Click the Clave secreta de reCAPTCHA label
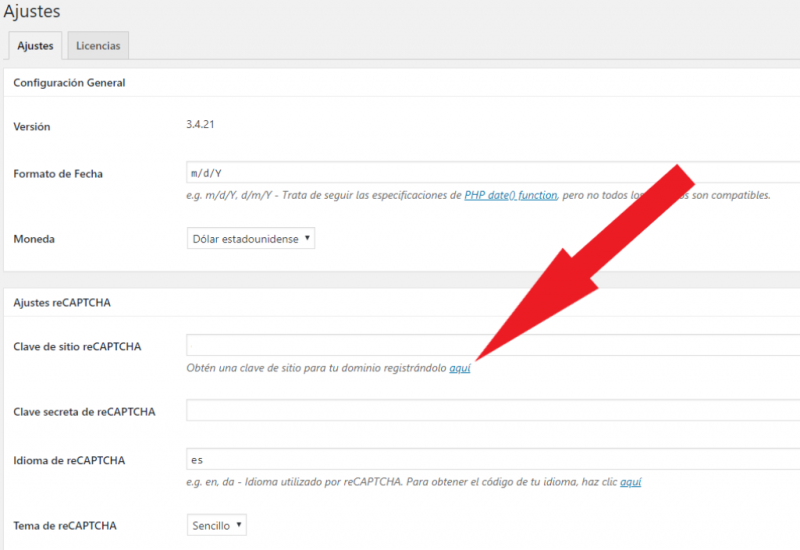The width and height of the screenshot is (800, 550). [84, 412]
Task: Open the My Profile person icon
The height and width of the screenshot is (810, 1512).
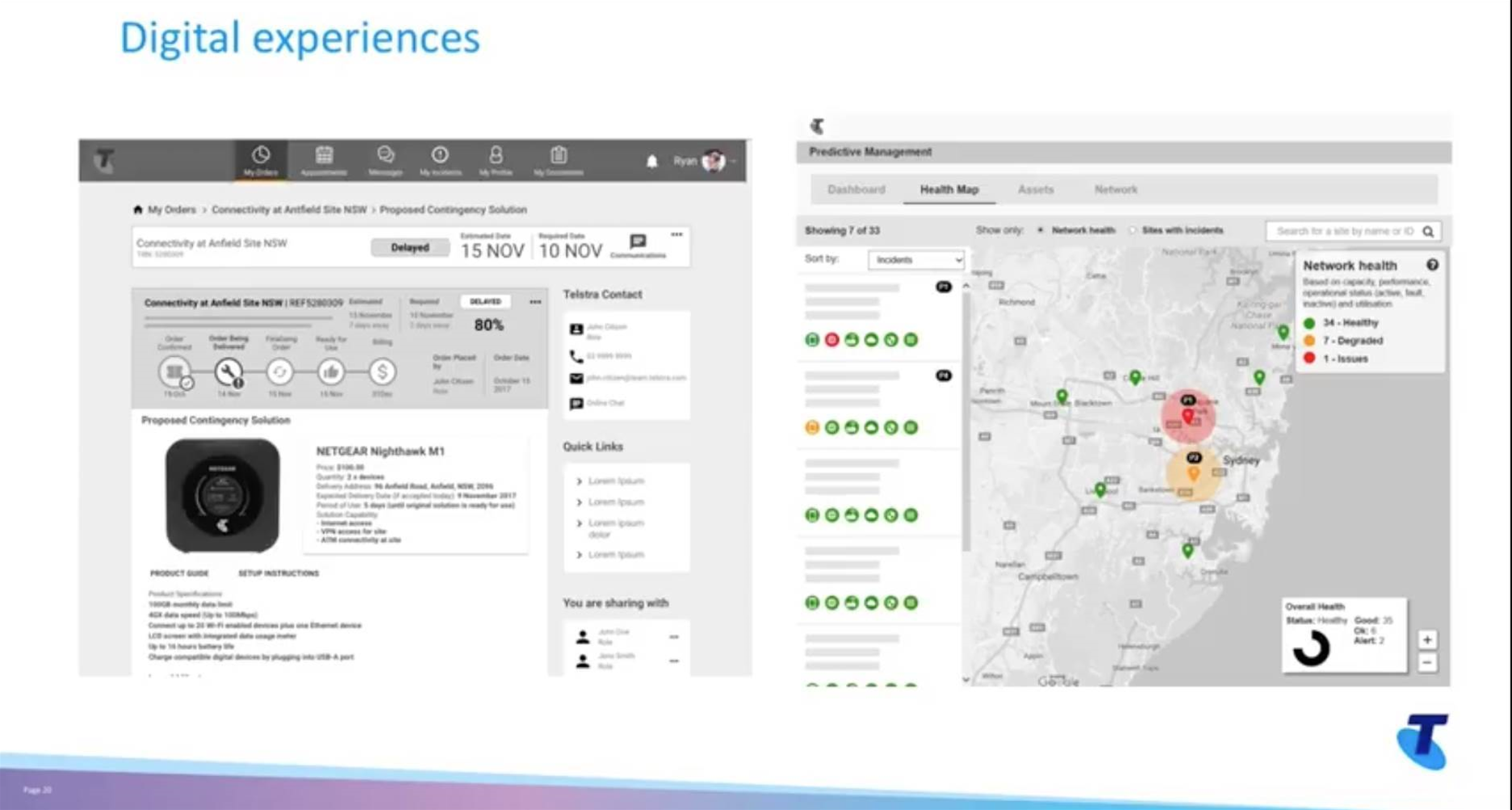Action: pyautogui.click(x=496, y=155)
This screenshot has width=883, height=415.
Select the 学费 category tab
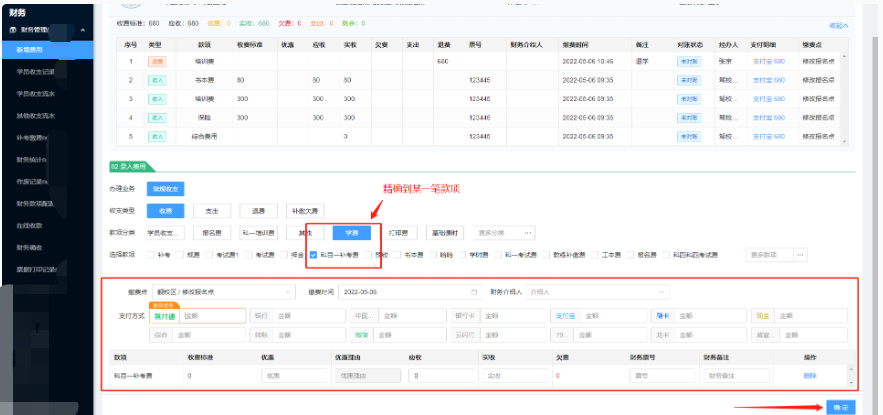tap(352, 233)
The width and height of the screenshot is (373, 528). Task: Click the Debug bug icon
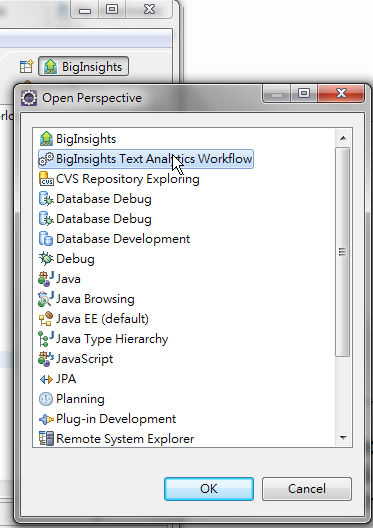coord(46,259)

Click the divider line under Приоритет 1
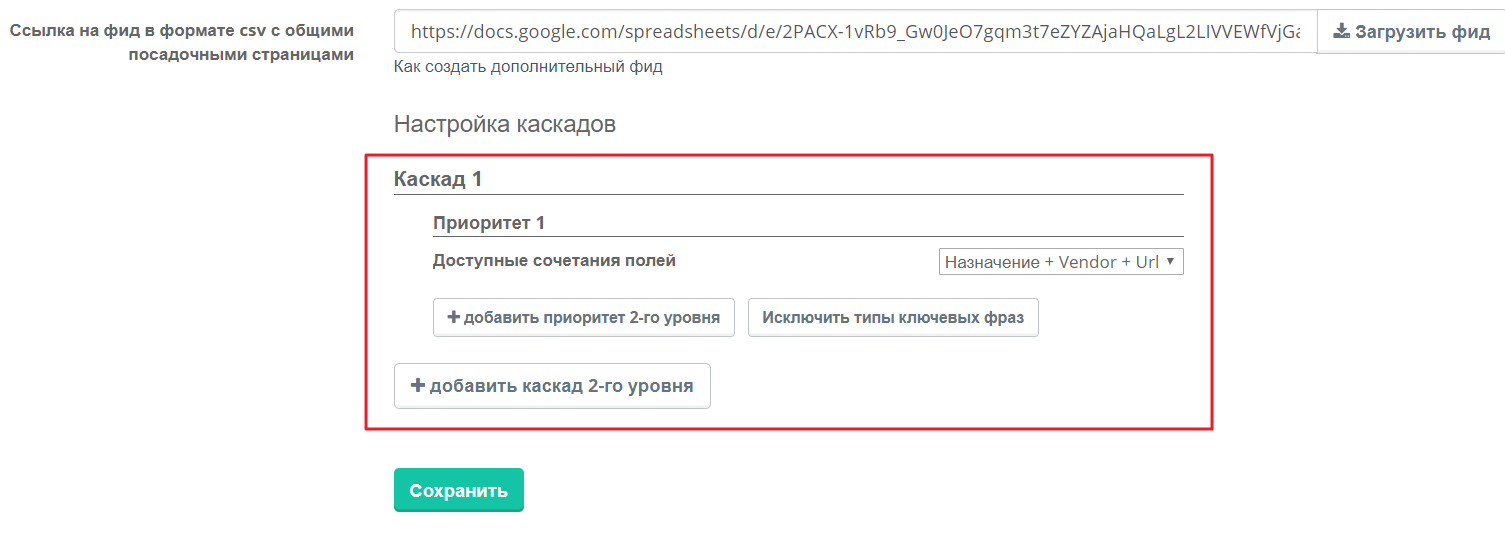tap(808, 237)
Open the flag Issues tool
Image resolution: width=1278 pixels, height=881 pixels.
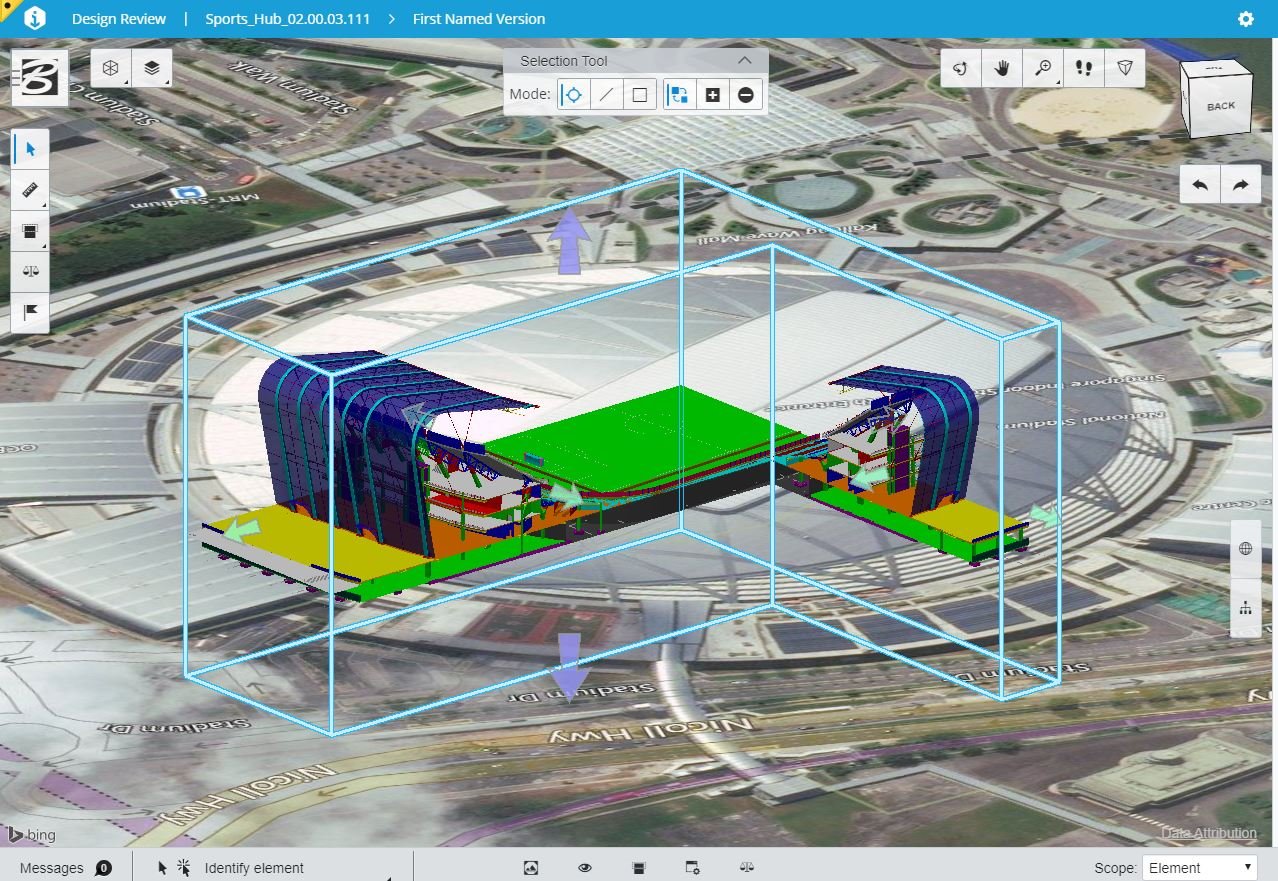coord(30,312)
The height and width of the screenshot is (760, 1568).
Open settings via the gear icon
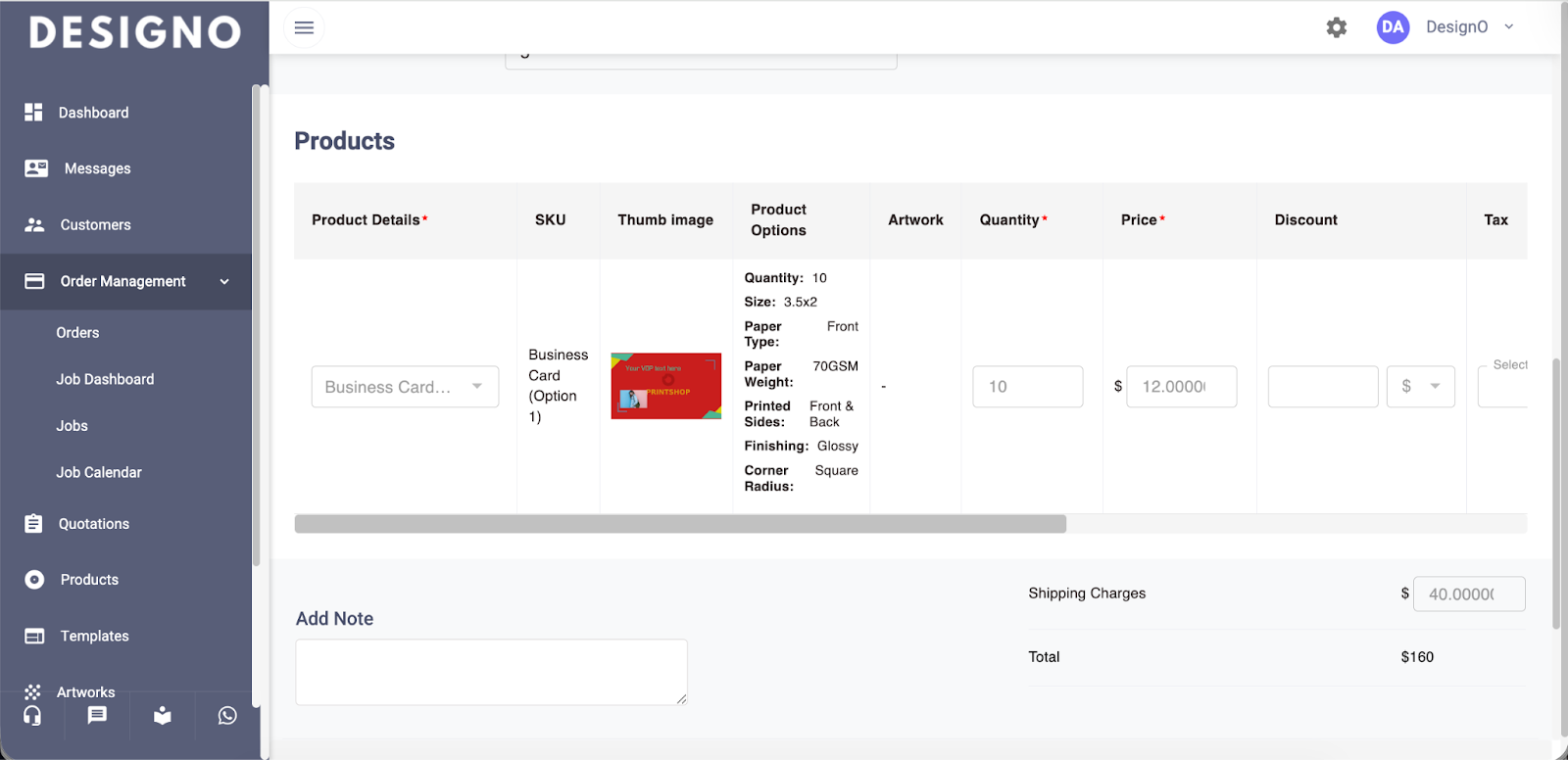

**WHAT YOU WILL DO:** Where does "Open" appear in the listing? Show every line that has it.

**SOLUTION FOR THIS TASK:**
Task: Open the My Profile person icon
Open the flag Issues tool
Open settings via the gear icon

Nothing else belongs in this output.